# EXCERTO SELECIONADO
+ + + + + + +

Acórdão nº 393/22.9T8FAR.E1 de Tribunal da Relação de Évora, 2023-10-26

Ano2023
Número Acordão393/22.9T8FAR.E1
ÓrgãoTribunal da Relação de Évora

Proc. n.º 393/22.9T8FAR.E1
Secção Social do Tribunal da Relação de Évora[1]
Acordam na Secção Social do Tribunal da Relação de Évora:
I – Relatório
AA (Autora) intentou a presente ação declarativa de condenação, emergente de contrato individual de trabalho, sob a forma de processo comum, contra “Om Wash, unipessoal, Lda.”, (Ré), solicitando, a final, que a ação seja julgada procedente por provada e, em consequência, seja a Ré condenada no pagamento:
à Autora da quantia de €3.870,15, a título de trabalho suplementar;
à Autora da quantia de €3.000,00, a título de danos não patrimoniais, em face da discriminação de que foi vítima; e
das custas do processo e demais encargos legais.
Alegou, em síntese, que a Autora celebrou contrato de trabalho com a Ré em 18-06-2019, com início nessa data, para desempenhar as funções inerentes à categoria de calandrador, sendo que, apesar de constar no contrato de trabalho que a Autora se encontra sujeita a banco de horas, tal não corresponde à verdade, visto que a Autora tem, desde o início do contrato, um horário certo e determinado para entrar e sair, das 08h00 às 18h00, com uma hora de almoço, ainda que a sua jornada de trabalho fosse de 08h00, pelo que todo o trabalho realizado, para além do horário praticado pela Autora, é trabalho suplementar.
Alegou ainda que, para além das horas diárias que trabalhou para além do seu horário de trabalho, trabalhou ainda 24 dias de folgas, pelo que a título de trabalho suplementar lhe deve ser paga a quantia de €3.870,15.
Por fim, alegou que a gerente da Ré exerce pressão para que a Autora trabalhe sem o seu véu, sendo tal pressão ilegal e inconstitucional, gerando na Autora um grande desconforto, uma grande vergonha, nervosismo e ansiedade, sentindo-se discriminada pela Ré, pelo que solicita, a título de danos não patrimoniais, a quantia de €3.000,00.
Realizada a audiência de partes, não foi possível resolver o litígio por acordo.
A Ré “Om Wash, unipessoal, Lda.” apresentou contestação, requerendo, a final, que a ação seja julgada totalmente improcedente por não provada, sendo a Ré absolvida dos pedidos.
Alegou, em síntese, que, com exceção dos factos vertidos em 1 e 3 da petição inicial, impugna todos os demais factos, visto que o banco de horas que consta do contrato de trabalho celebrado entre as partes, e que se mostra previsto na lei e na CCT aplicada ao sector, foi efetivamente implementado, tendo o crédito de horas disponível a favor da Autora ou da Ré sido utilizado no decurso do contrato.

+ + + + + + +

# DADOS REGISTADOS
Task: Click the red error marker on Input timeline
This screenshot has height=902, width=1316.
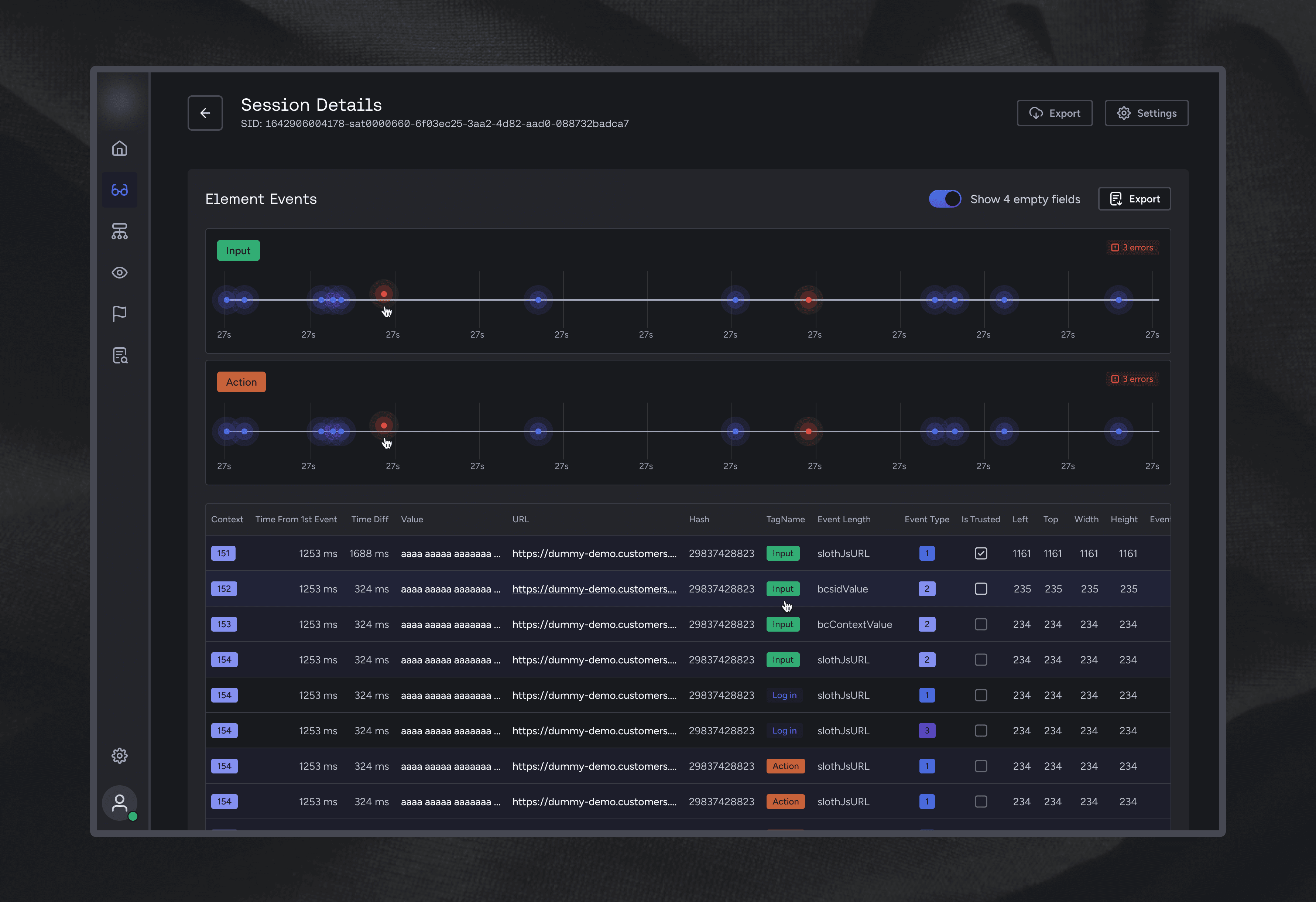Action: 384,294
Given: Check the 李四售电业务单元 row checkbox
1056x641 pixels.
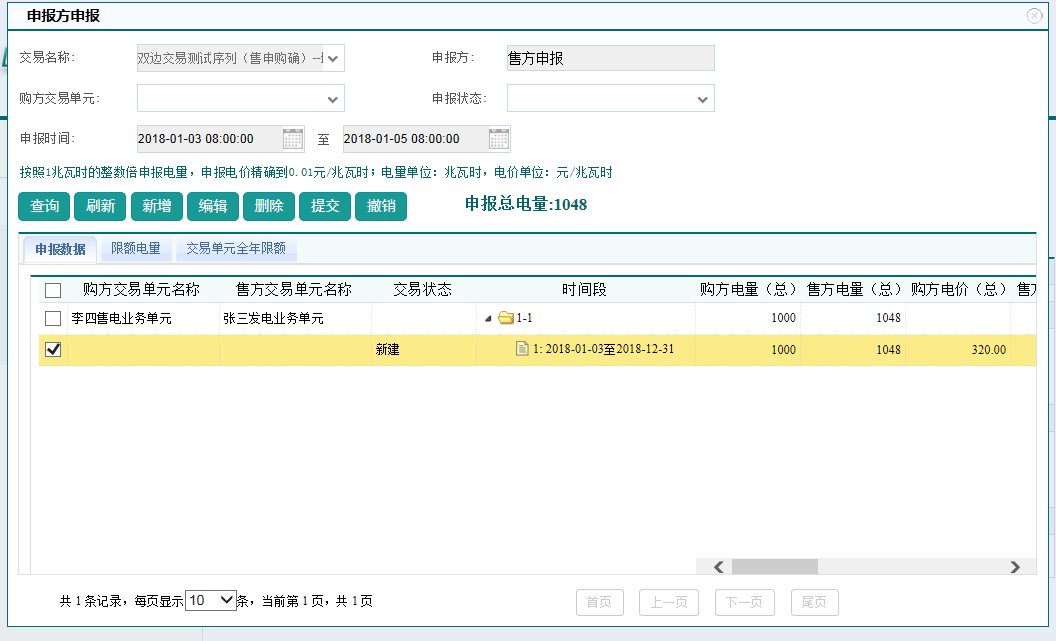Looking at the screenshot, I should tap(54, 318).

+ + + + + + +

# A SUA TAREFA
Segundo a Autora no acórdão, que estados gerava nela a pressão da gerente da Ré para trabalhar sem o véu? Enumere-os todos.

# RESPOSTA ESCRITA
Um grande desconforto, uma grande vergonha, nervosismo e ansiedade.